Now I go through almost the same research process except that I will borrow the object of my attention from the library, read it at home, mark off recipes, and actually cook from it a few of times before making my buy decision. For this reason, I thought I wanted to buy Dorie Greenspan's Baking: from My Home to Yours after hearing her on NPR making pie or cake or something with Michele Norris. After checking out her book and making her lemon poppy seed muffins to acclaim, I never found another recipe that I wanted to try. I have Nancy Baggett's All-American Dessert Book that pretty much covers the same territory as Dorie though Dorie is an admitted Francophile. So even though I loved hearing her on the radio (also on The Splendid Table talking about mortars and pestles) and enjoying her lemon yogurt cake, which is my all purpose cake to make in a pinch, I've concluded that Dorie won't be joining my library, as her two outstanding lemon recipes are of course available online.

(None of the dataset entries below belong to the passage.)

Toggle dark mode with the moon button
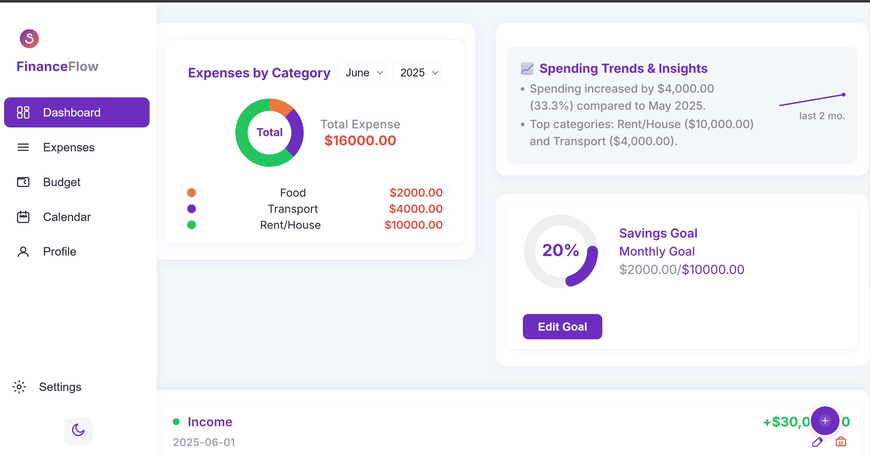The height and width of the screenshot is (456, 870). point(78,430)
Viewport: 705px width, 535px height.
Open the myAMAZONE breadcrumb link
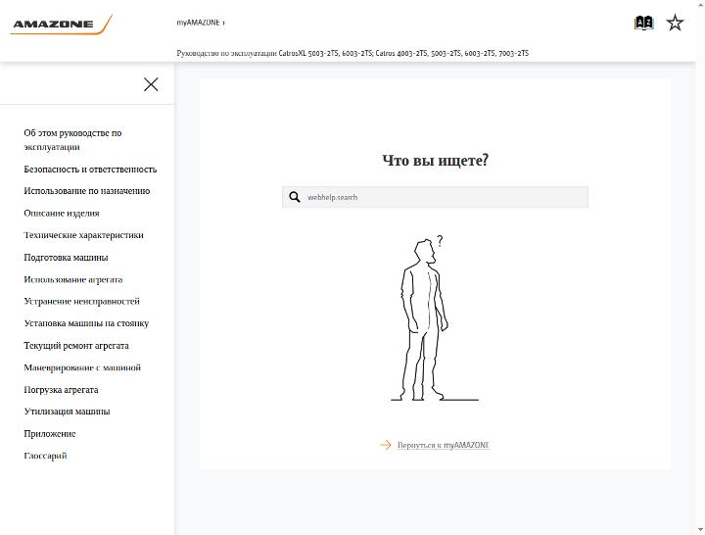[x=198, y=23]
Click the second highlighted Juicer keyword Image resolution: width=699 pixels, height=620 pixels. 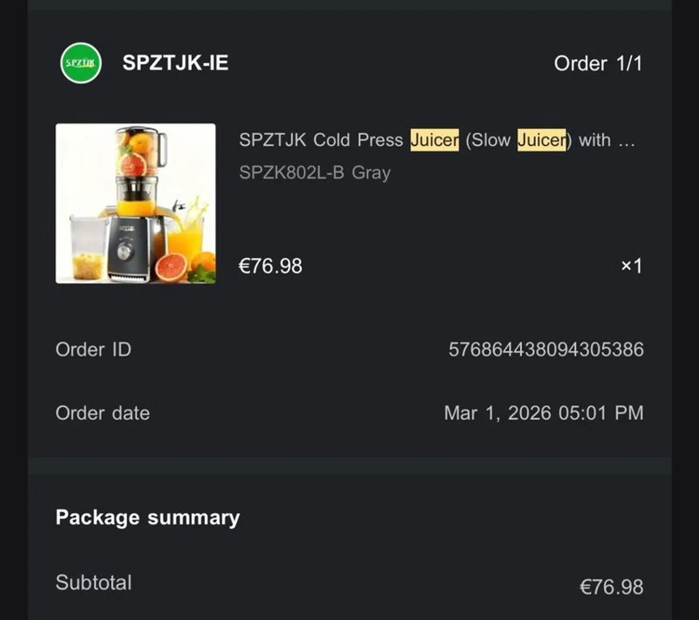click(541, 140)
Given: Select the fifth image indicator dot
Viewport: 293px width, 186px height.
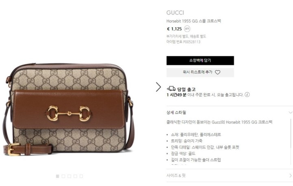Looking at the screenshot, I should 81,176.
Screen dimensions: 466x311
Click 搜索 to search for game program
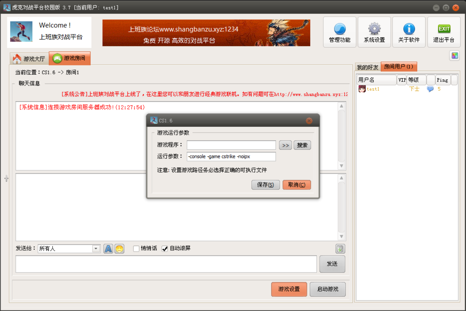coord(302,145)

Conversely, this is exactly how Veganomicon entered my collection. I'd read about the authors in my favorite Washington Post food blog, which recommended this vegan cookbook so I got it from the library along with ones I found by Deborah Madison and Peter Berley. The intro chapters in Veganomicon on equipment and pantry items were so well written that I was immediately intrigued. The chapter on appetizers was so full of great ingredients and fresh approaches that I was sold and bought it last week. I admit I have yet to make the first thing from this cookbook (breaking my own rule of the test run), but I have complete confidence that the recipes and cooking techniques will be winners.

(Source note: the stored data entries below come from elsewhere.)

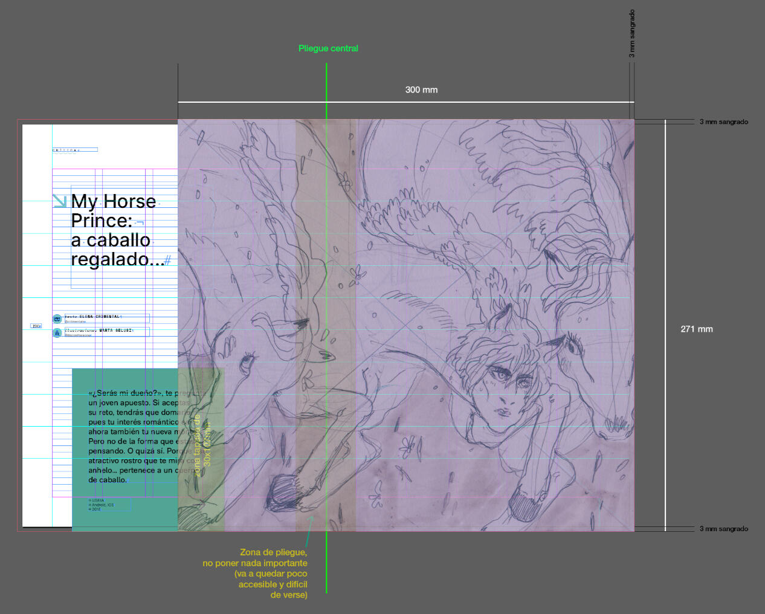The image size is (765, 614).
Task: Click the '271 mm' height dimension label
Action: [x=696, y=329]
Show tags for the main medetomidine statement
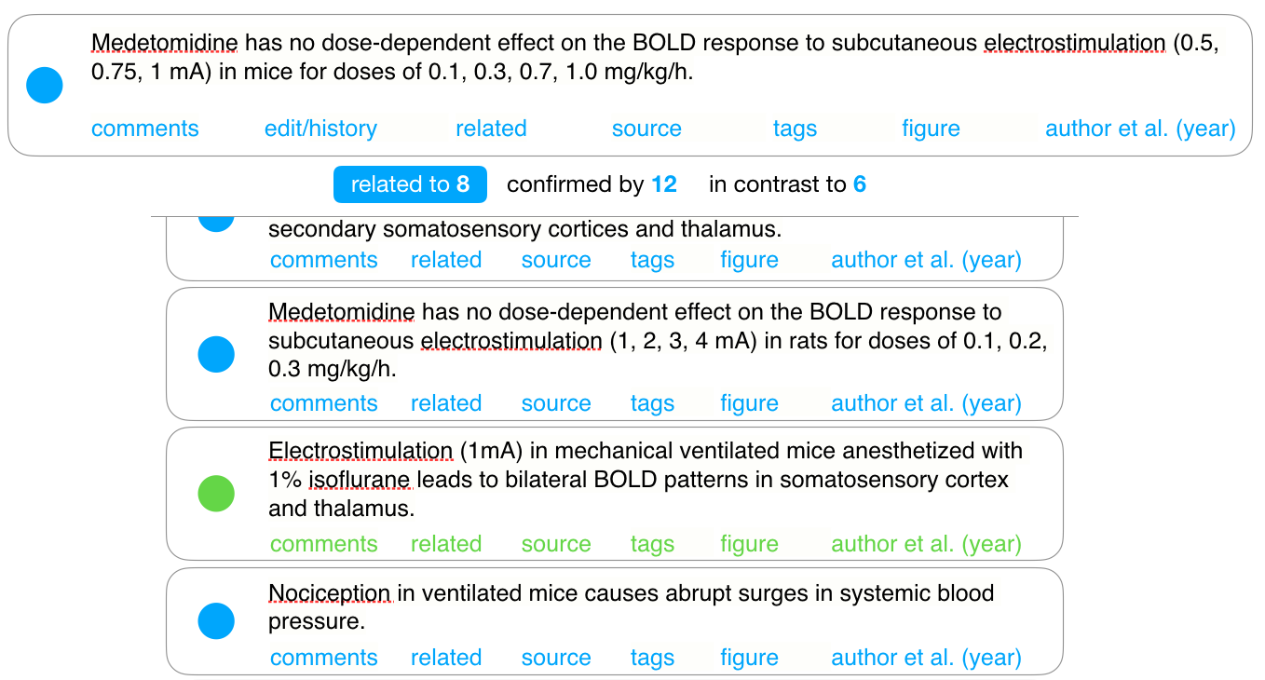This screenshot has width=1265, height=680. pos(795,129)
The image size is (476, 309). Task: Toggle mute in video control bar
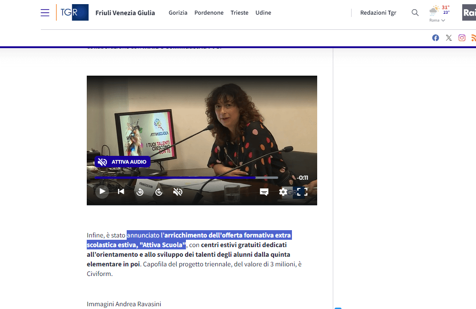click(x=178, y=192)
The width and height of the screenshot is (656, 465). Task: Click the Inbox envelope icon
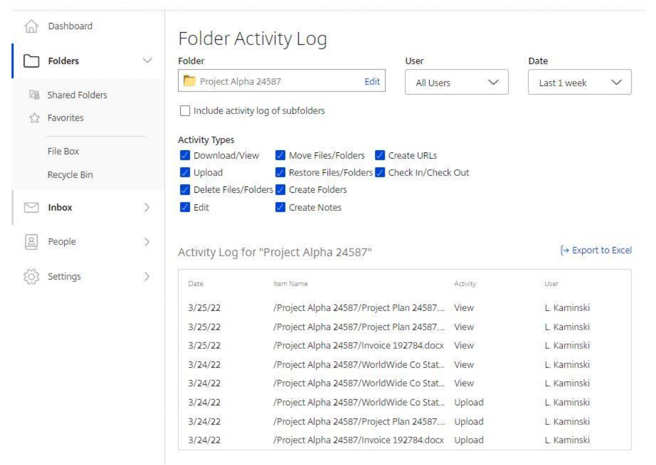(x=32, y=206)
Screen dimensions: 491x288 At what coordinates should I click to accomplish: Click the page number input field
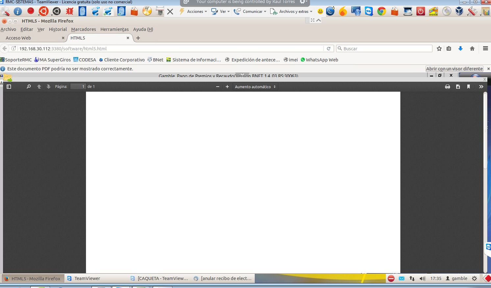pos(78,87)
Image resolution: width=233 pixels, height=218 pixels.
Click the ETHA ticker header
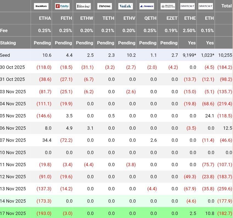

All of this brings me to Mark Bittman's wonderful recipe of Pasta with Vegetables and Lavender that I found this past weekend. I tagged it in Delicious (could there be a better named site for tagging recipes found on the web?) and made it last night and was astounded that lavender could so well perfume and flavor a pasta dish. I love this recipe because of its unusual use of lavender (Note, I just reheated this for lunch and folks sitting near me all came over to find out what smelled so delicious!) and its use of vegetables that I always have on hand in the summer: zucchini, red pepper, and carrots. In the past I've used lavender to make an infused simple syrup, ice cream, and a vinaigrette that is beautiful on potato salad or for marinating chicken, but never with pasta. Bittman is right in warning us to go easy with this key ingredient though he annoyingly doesn't recommend specific amounts. I overdid it with the lavender on some chicken that I served to guests that was way too strong (oh well!), so I know that a light touch is necessary here, about 1 teaspoon (not heaping) of dried flowers. A lavender garnish at the end is all you need if you think the flavor is not quite enough.

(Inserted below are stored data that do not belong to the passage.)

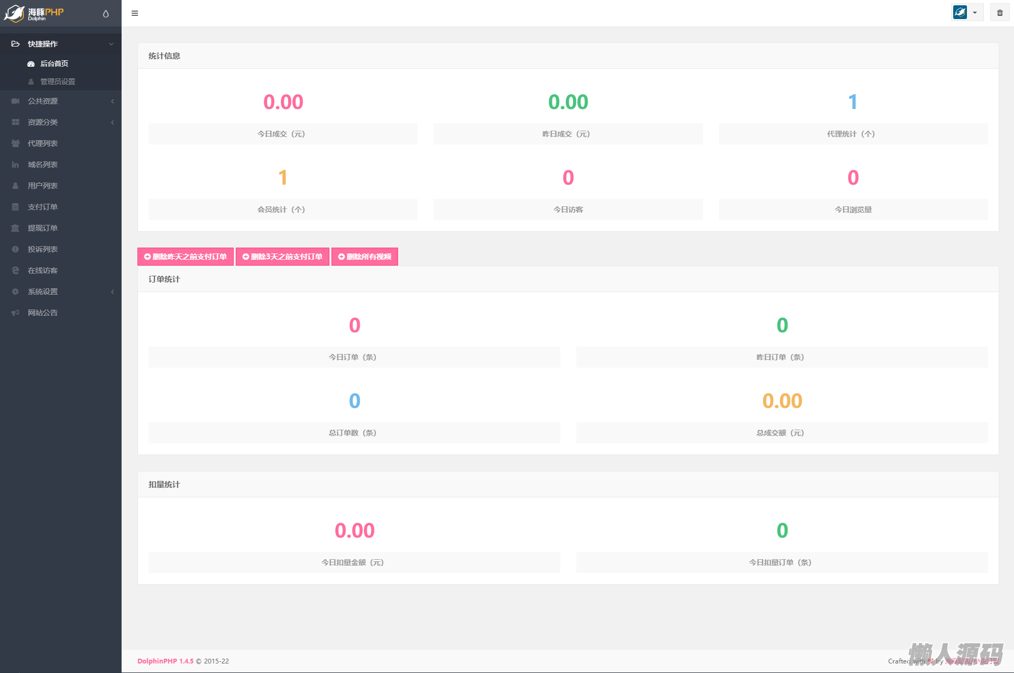Click the 提现订单 bank icon
The height and width of the screenshot is (673, 1014).
point(15,228)
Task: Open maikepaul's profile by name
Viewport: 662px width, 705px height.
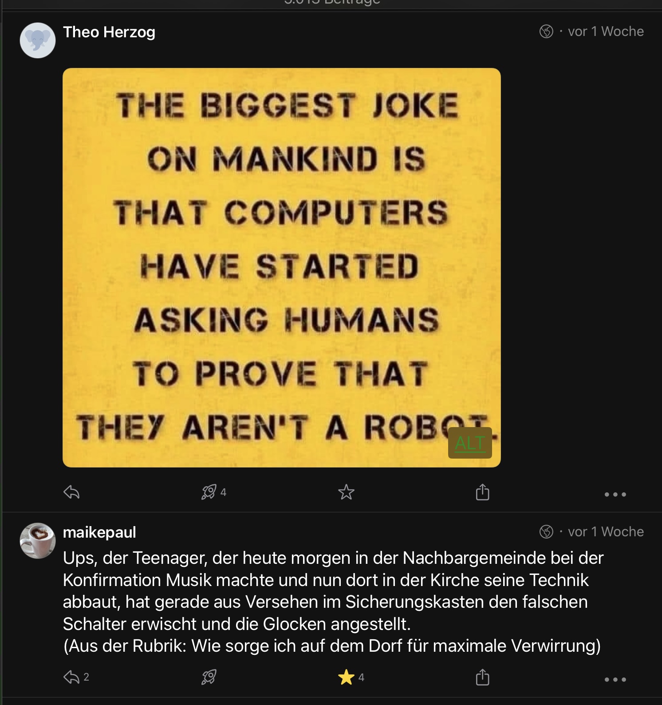Action: click(99, 532)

As this is a pasta with vegetable dish, you can up the proportion of veggies and decrease the amount of pasta, and end up eating more of the wonderful veggies and less of the refined white flour for a lot fewer calories, which is exactly what Bittman advised in another column, even though that is not the Italian way. In fact, a red bell pepper, a zucchini, a yellow squash, the carrots, plus the lavender would give you almost all the colors of the rainbow, and it occurs to me that this combination would make a wonderful vegetable side dish without the pasta. I used yellow zucchini, green bell pepper and a carrot to great success, and am contemplating what other mild vegetables could be subsituted. Green beans maybe? Also he recommends grating the squash and pepper as well as the carrot. But I used the slicing disk on my food processor for the squash and pepper and then grated the carrot because I didn't want the squash and the pepper to make everything too watery or mushy.
Farfalle with Vegetables and Lavender
Adapted from Mark Bittman
½ pound of pasta, such as farfalle, orechiette, or gemelli
2 or 3 cloves garlic, sliced thin or crushed
2 medium zucchini or summer squash (about 1 pound), trimmed
2 medium carrots, peeled and trimmed
1 bell pepper (use whatever color you prefer), cored
2 to 3 tablespoons extra virgin olive oil (enough to completely coat the bottom of your sauté pan)
1 teaspoon fresh or dried lavender flowers, plus additional for garnish
Salt and freshly ground black pepper
- Bring a large pot of water to a boil and salt it. Add the pasta and cook until al dente (i.e. just barely tender, which is usually one minute less than the recommended cooking time.)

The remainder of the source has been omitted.